Es notoria la falta de mantenimiento en las rutas de ripio de la región
Con la llegada de una temporada estival particular, que se caracteriza por una gran cantidad de vehículos particulares, la falta de mantenimiento de las rutas de ripio de la región queda en evidencia. Excepto las playas de la Ruta Nacional 40, el resto de los lugares para disfrutar de los lagos requiere tramos más cortos o más largos de circulación en ripio a través de rutas provinciales.

Las más transitadas son: la Ruta Provincial 62 hacia Lolog, la Ruta Provincial 48 a Hua Hum, la Ruta Provincial 40 (ex 108) a Quila Quina y la Ruta Provincial 63 a Villa Meliquina. En total no alcanzan los 80 kilómetros de ripio que durante el verano tienen casi nulo mantenimiento. Además de los turistas, la mayoría son caminos de vecinos que trabajan en la ciudad y que deben recorrerlos para llegar a sus hogares, afectando directamente a sus vehículos.

El tramo de ripio de la Ruta Provincial 62 hasta Lolog (sin considerar los balnearios de los lagos Curruhue y Laguna Verde) es de apenas 6 kilómetros hasta el río Quilquhue. Además de autos particulares es utilizado por el transporte urbano de pasajeros, que en los horarios pico llega a agregar hasta 3 refuerzos. Más allá de lo que cualquiera puede percibir, el informe de la Dirección de Vialidad Provincial indica que hay serrucho, ripio suelto y visibilidad reducida por polvo en suspensión.

Por su parte, la Ruta Provincial 48, que en total tiene poco menos de 45 kilómetros de ripio, genera acceso a las distintas playas de la margen norte del Lago Lacar, y la más concurrida es Yuco. Es una de las que está más deteriorada, con vehículos que no pueden transitar a más de 30 km/h junto a otros que circulan a mayor velocidad, y se generan muchos sobrepasos en curvas y cuestas.
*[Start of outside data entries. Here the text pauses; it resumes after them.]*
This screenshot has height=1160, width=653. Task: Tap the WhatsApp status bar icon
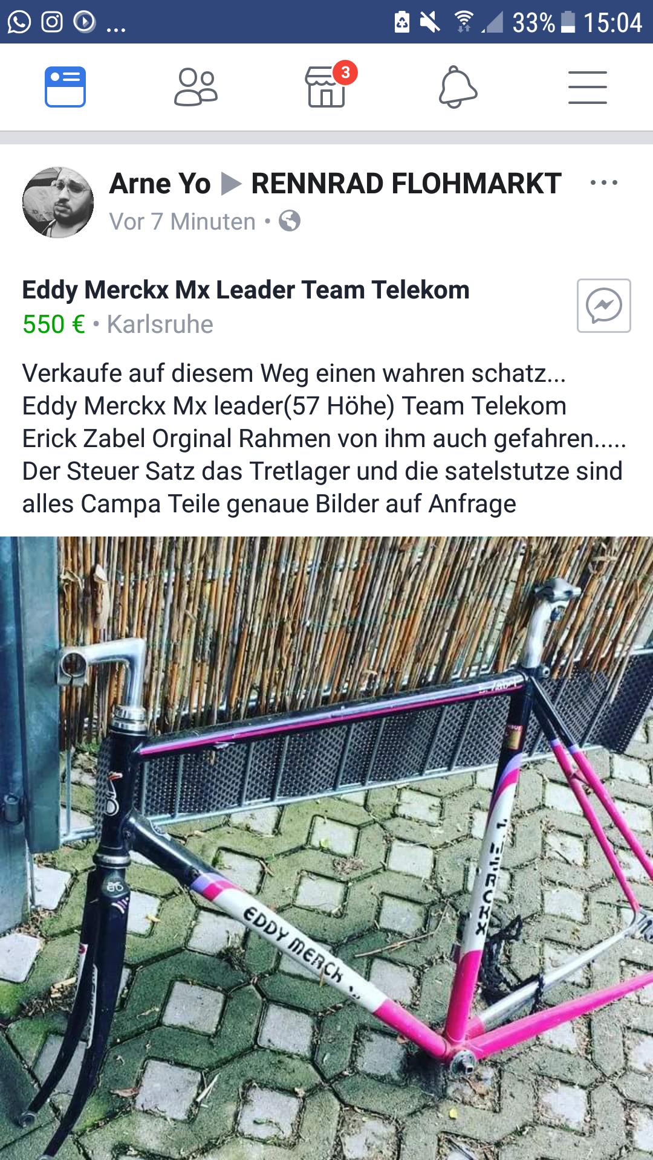point(19,22)
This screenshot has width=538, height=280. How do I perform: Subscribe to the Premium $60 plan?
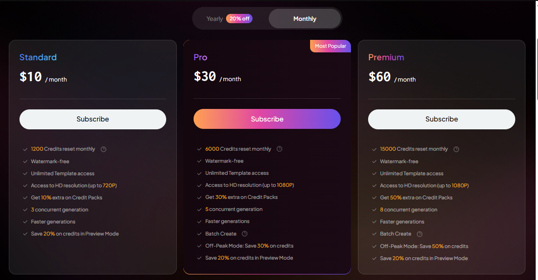pos(441,119)
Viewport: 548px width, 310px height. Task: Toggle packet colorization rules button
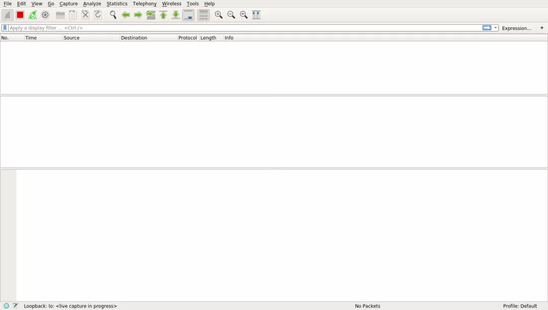[203, 15]
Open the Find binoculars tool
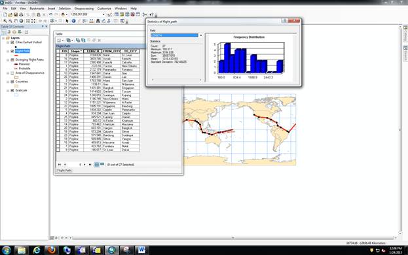Image resolution: width=408 pixels, height=255 pixels. (x=98, y=21)
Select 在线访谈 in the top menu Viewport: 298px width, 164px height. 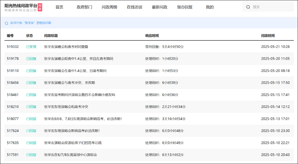pyautogui.click(x=134, y=7)
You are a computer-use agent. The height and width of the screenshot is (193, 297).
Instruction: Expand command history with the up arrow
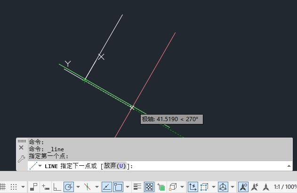point(289,166)
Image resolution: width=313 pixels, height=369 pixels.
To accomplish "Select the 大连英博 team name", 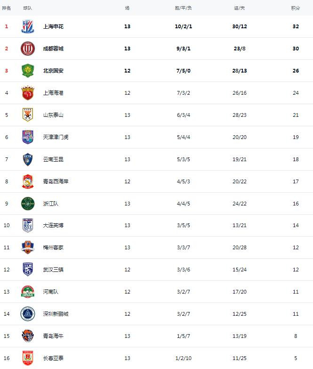I will pyautogui.click(x=53, y=225).
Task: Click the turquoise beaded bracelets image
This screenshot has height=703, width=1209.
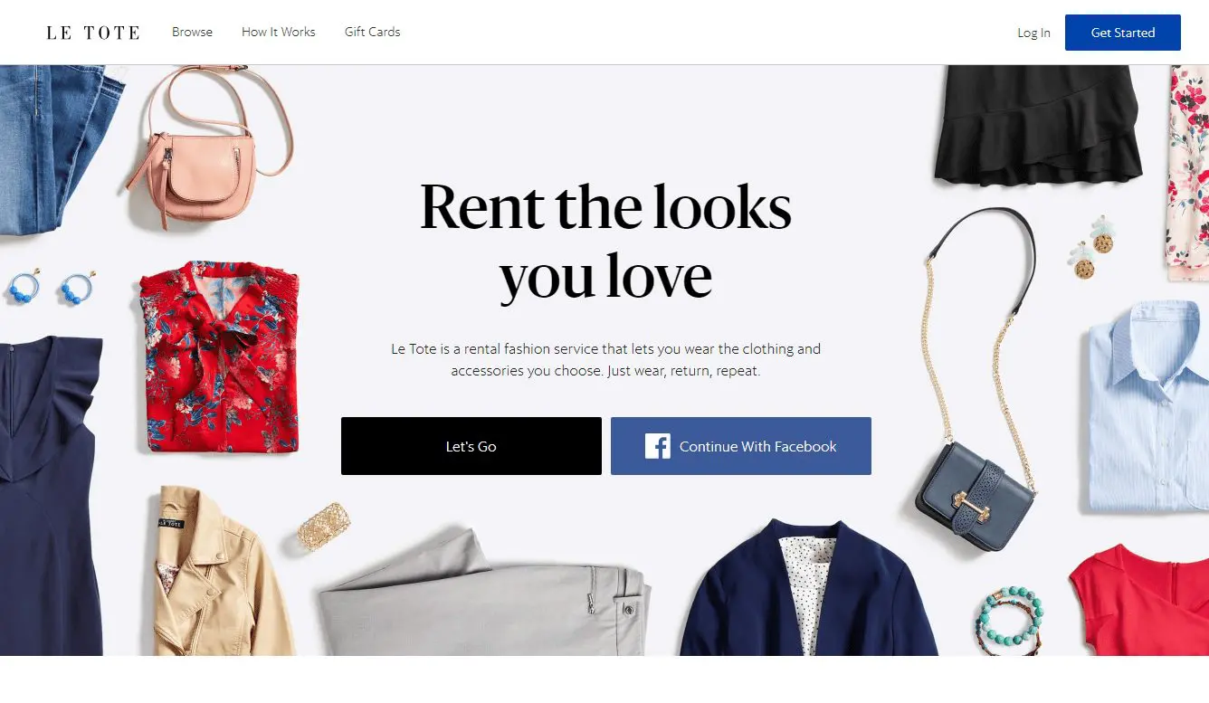Action: pos(1009,619)
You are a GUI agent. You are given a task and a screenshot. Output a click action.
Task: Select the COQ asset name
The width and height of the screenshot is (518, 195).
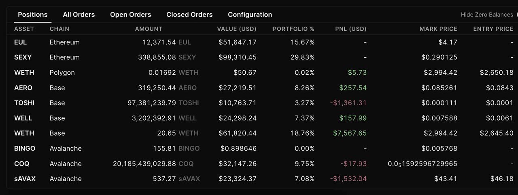pyautogui.click(x=21, y=164)
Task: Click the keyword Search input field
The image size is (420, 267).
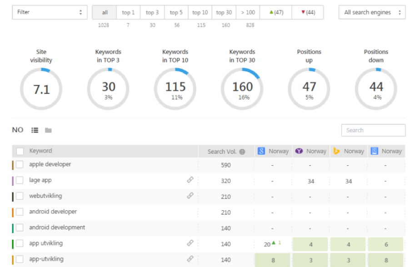Action: tap(373, 130)
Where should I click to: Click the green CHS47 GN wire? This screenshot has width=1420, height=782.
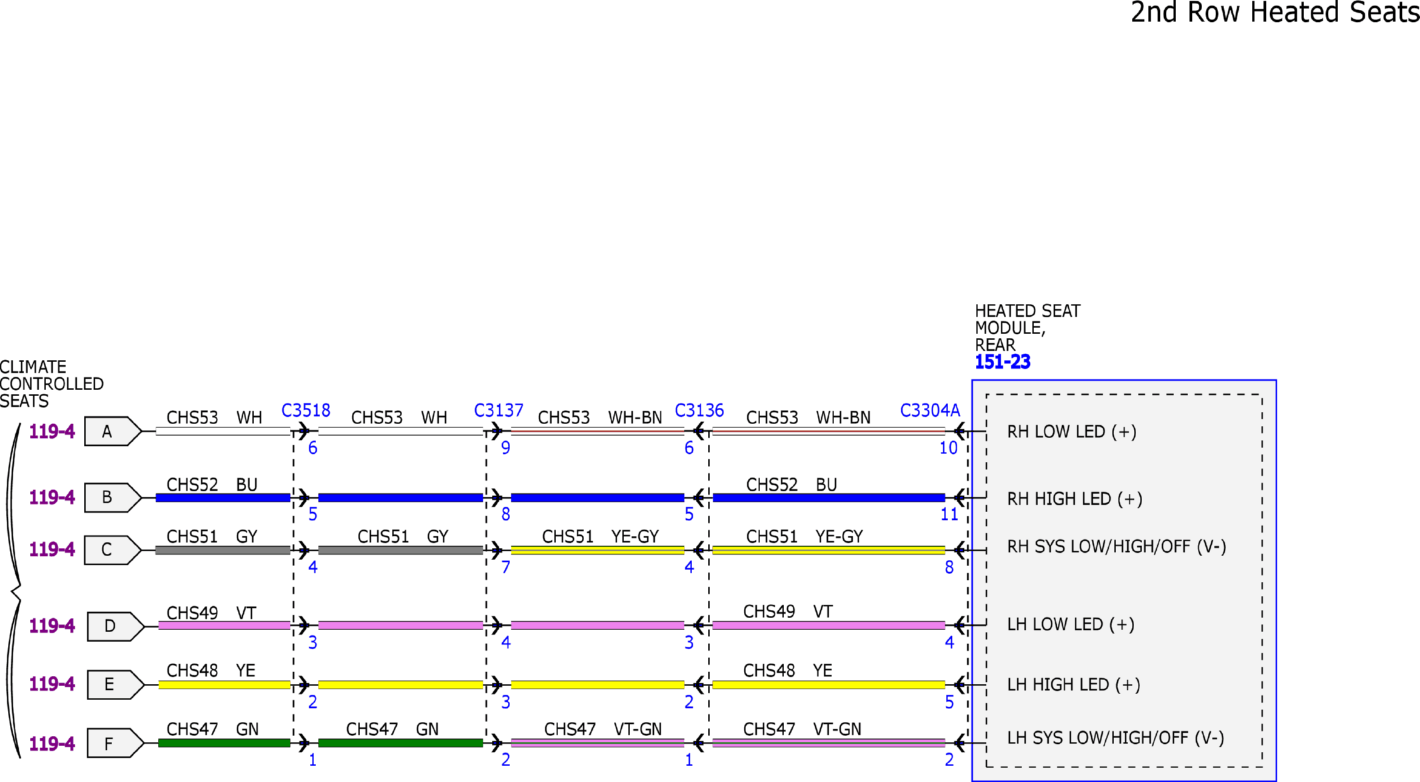(x=224, y=743)
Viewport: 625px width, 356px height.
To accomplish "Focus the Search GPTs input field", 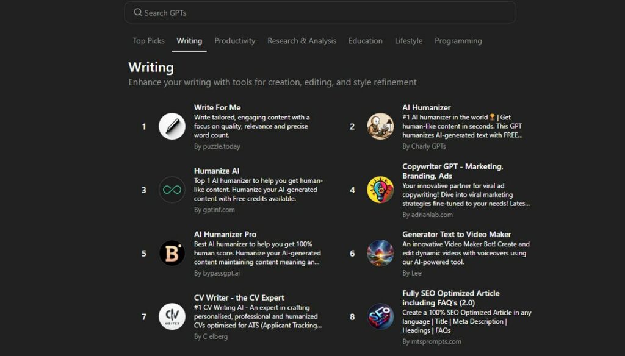I will pyautogui.click(x=323, y=13).
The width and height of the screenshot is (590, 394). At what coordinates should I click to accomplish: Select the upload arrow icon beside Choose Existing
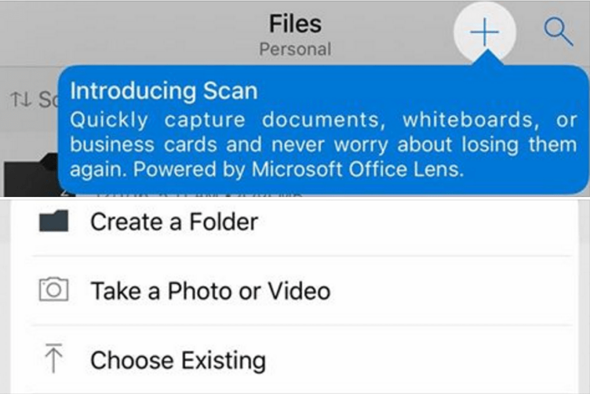tap(54, 359)
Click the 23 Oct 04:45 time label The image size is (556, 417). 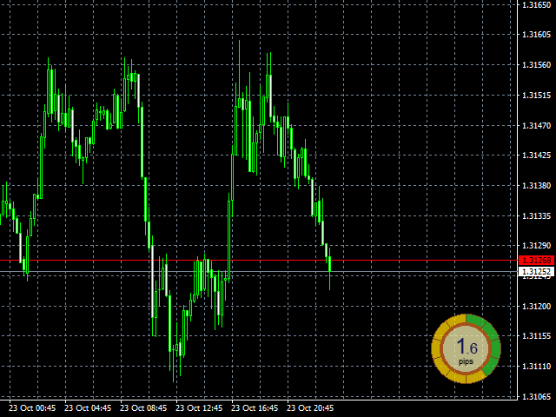88,407
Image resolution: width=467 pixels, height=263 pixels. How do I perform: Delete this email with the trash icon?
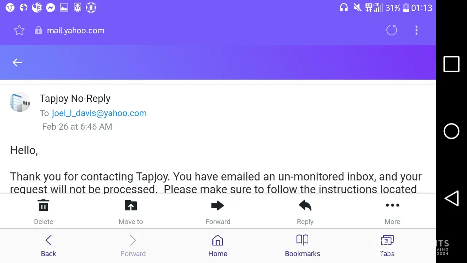43,211
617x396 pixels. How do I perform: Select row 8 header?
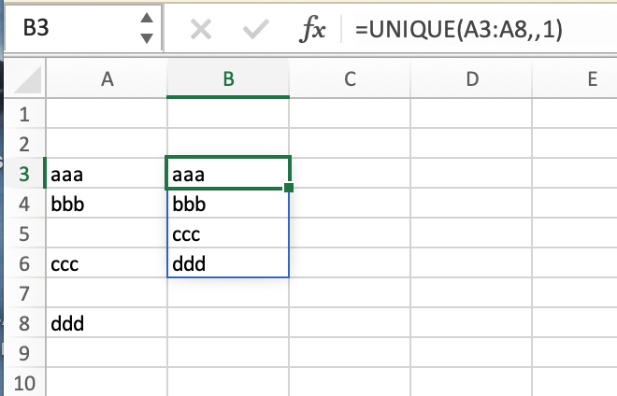point(24,323)
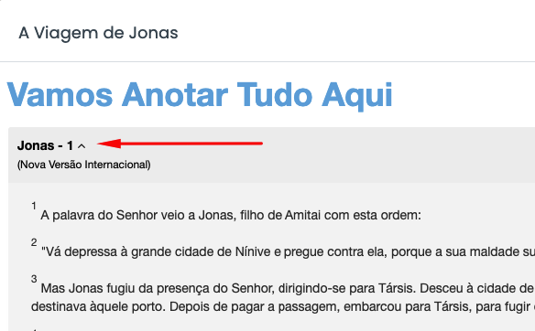Collapse the Jonas - 1 chevron

click(82, 146)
La Ruta Provincial 63 suma 14 kilómetros de ripio hasta Villa Meliquina, en muy mal estado. A la zonas de serruchos casi permanente se le suman grandes pozos y rocas que sobre salen. Lo mismo pasa con la Ruta Provincial 40 a Quila Quina, que además de 10 kilómetros de desmejorado ripio tiene zonas sin guardarrail, lo que ha provocado varios despistes y caídas de vehículos durante el mes de enero.
Como suele suceder con los organismos provinciales que tienen su dirección fuera de la ciudad, los reclamos de los usuarios tienen poco eco en las acciones de las autoridades. Esto se manifiesta temporada tras temporada, sin cambios en el estado de los caminos y con cada vez más vehículos en la región.




Pero que importa si para el gobernador y sus aduladores lo más importante es el puente La Rinconada.
No terminan con el asfalto al Huechulafquen ni se preocupan por asfaltar los 13 km que faltan a Paso Tromen-Mamuil Mal al y pretenden qhe Vialidad pase una máquina una vez por temporada?